- Add additional arguments to the function that downloads and loads the
krebsregister data. The argument `missing_values` is used to fill missing
values. Default: nothing is done. The argument `shuffle` is used to
shuffle the records. Default is True.
- Remove the lastest traces of the old package name. The new package name is
'Python Record Linkage Toolkit'
- Better error messages when there are only matches or non-matches are passed
to train the classifier.
- Add AirSpeedVelocity tests to test the performance.
- Compare for deduplication fixed. It was broken.

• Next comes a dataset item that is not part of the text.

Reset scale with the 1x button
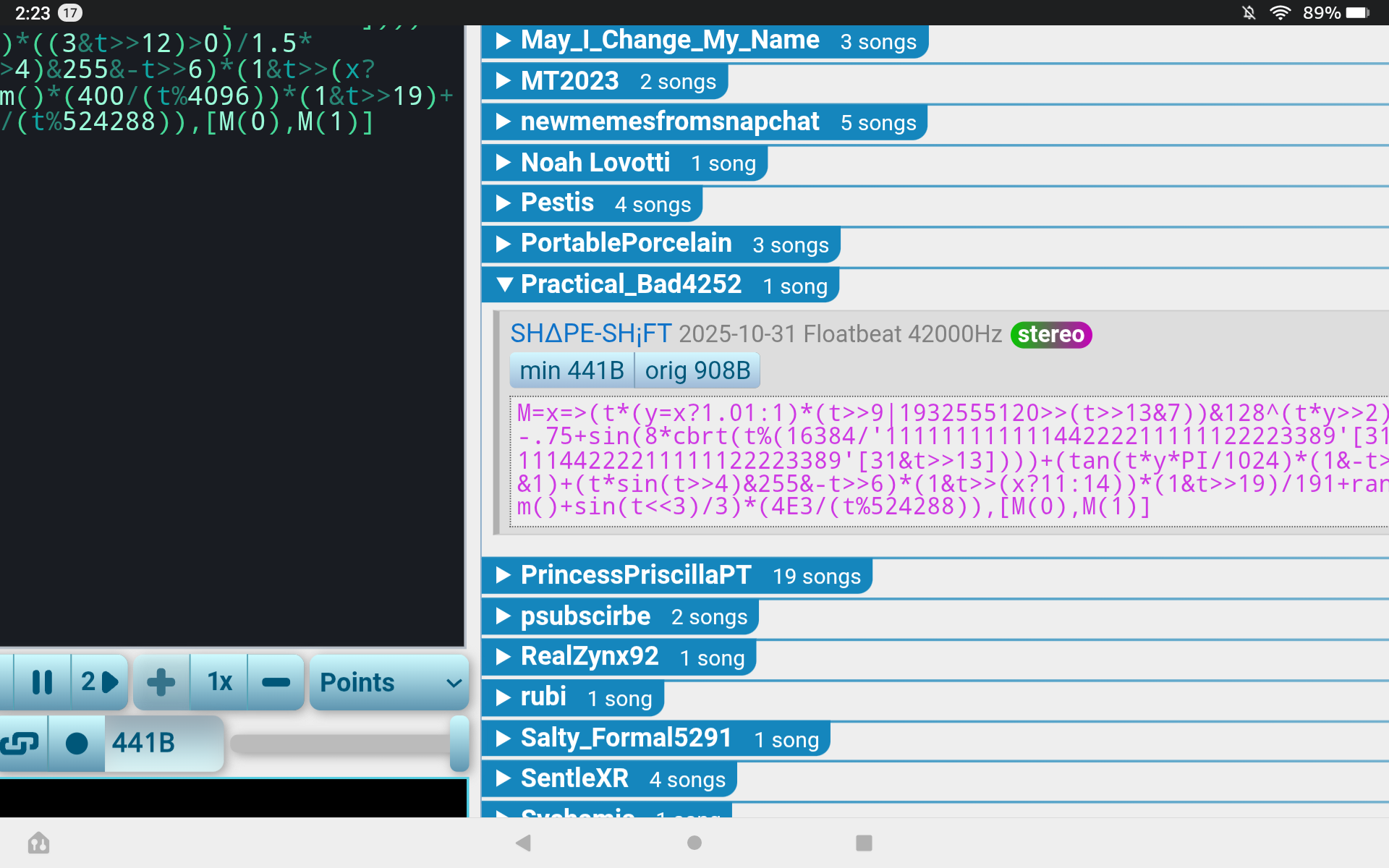The width and height of the screenshot is (1389, 868). click(x=219, y=682)
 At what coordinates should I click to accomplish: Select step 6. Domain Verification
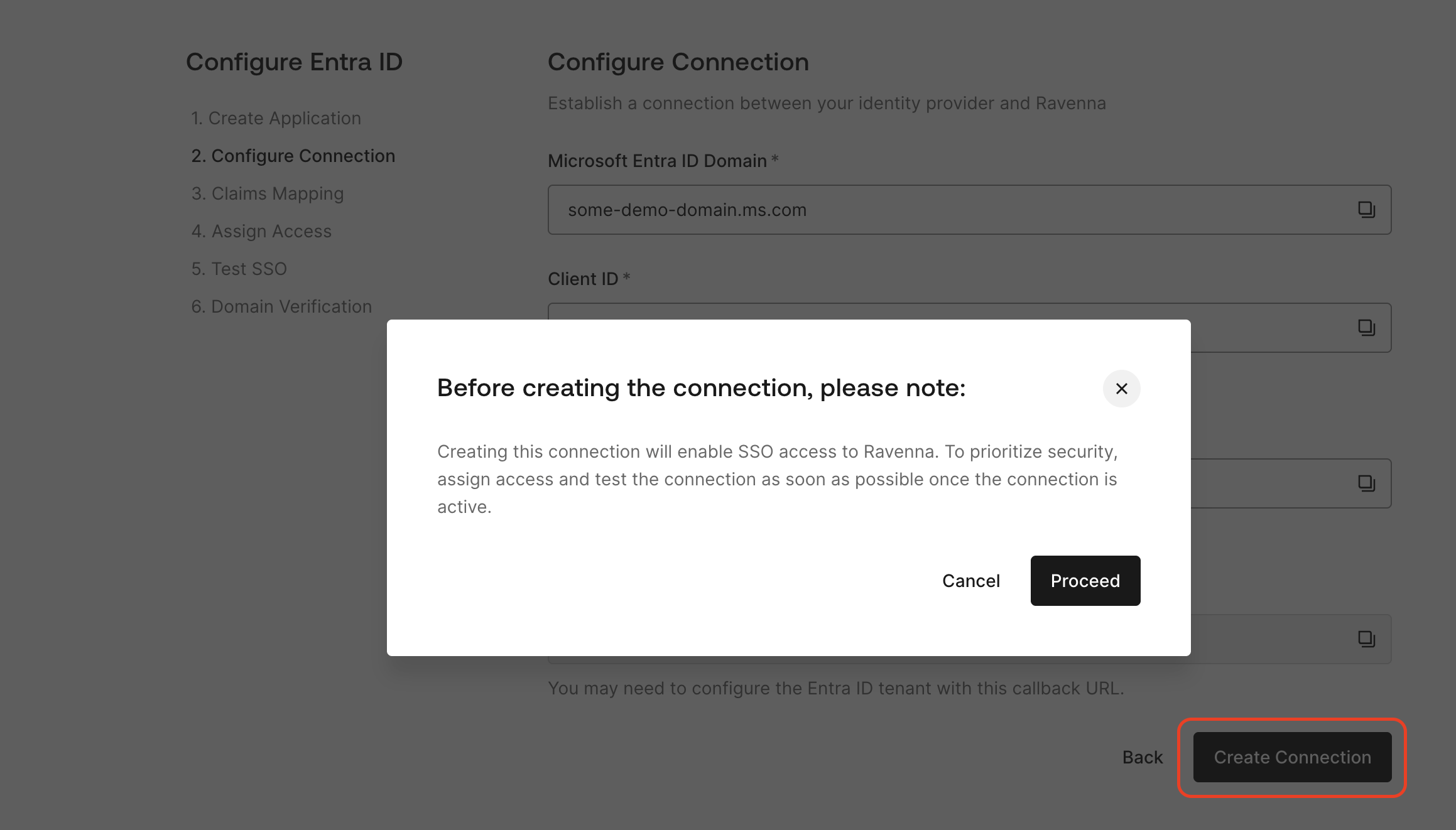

- Parameterized tests for the `Compare` class and its algorithms. Making use
of `nose-parameterized` module.
- Update documentation about contributing.
- Bugfix/improvement when blocking on multiple columns with missing values.
- Fix bug 29. Package
not working with pandas 0.18 and 0.17. Dropped support pandas 0.17 and fixed
support for 0.18. Also added multi-dendency tests for TravisCI.
- Support for dedicated deduplication algorithms
- Special algorithm for full index in case of finding duplicates. Performce is
100x better.
- Function `max_number_of_pairs` to get the maximum number of pairs.
- `low_memory` for compare class.
- Improved performance in case of comparing a large number of record pairs.
- New documentation about custom algorithms
- New documentation about the use of classifiers.
- Possible to compare arrays and series directly without using labels.
- Make a dataframe with random comparison vectors with the
`binary_comparisons` in the `recordlinkage.datasets.random` module.
- Set KMeans cluster centers by hand.
- Various documentation updates and improvements.
- Jellyfish is now a required dependency. Fixes bug 30.
- Added `tox.ini` to test packaging and installation of package.
- Drop requirements.txt file.
- Many small fixes and changes. Most of the changes cover the `Compare`
module. Especially label handling is improved.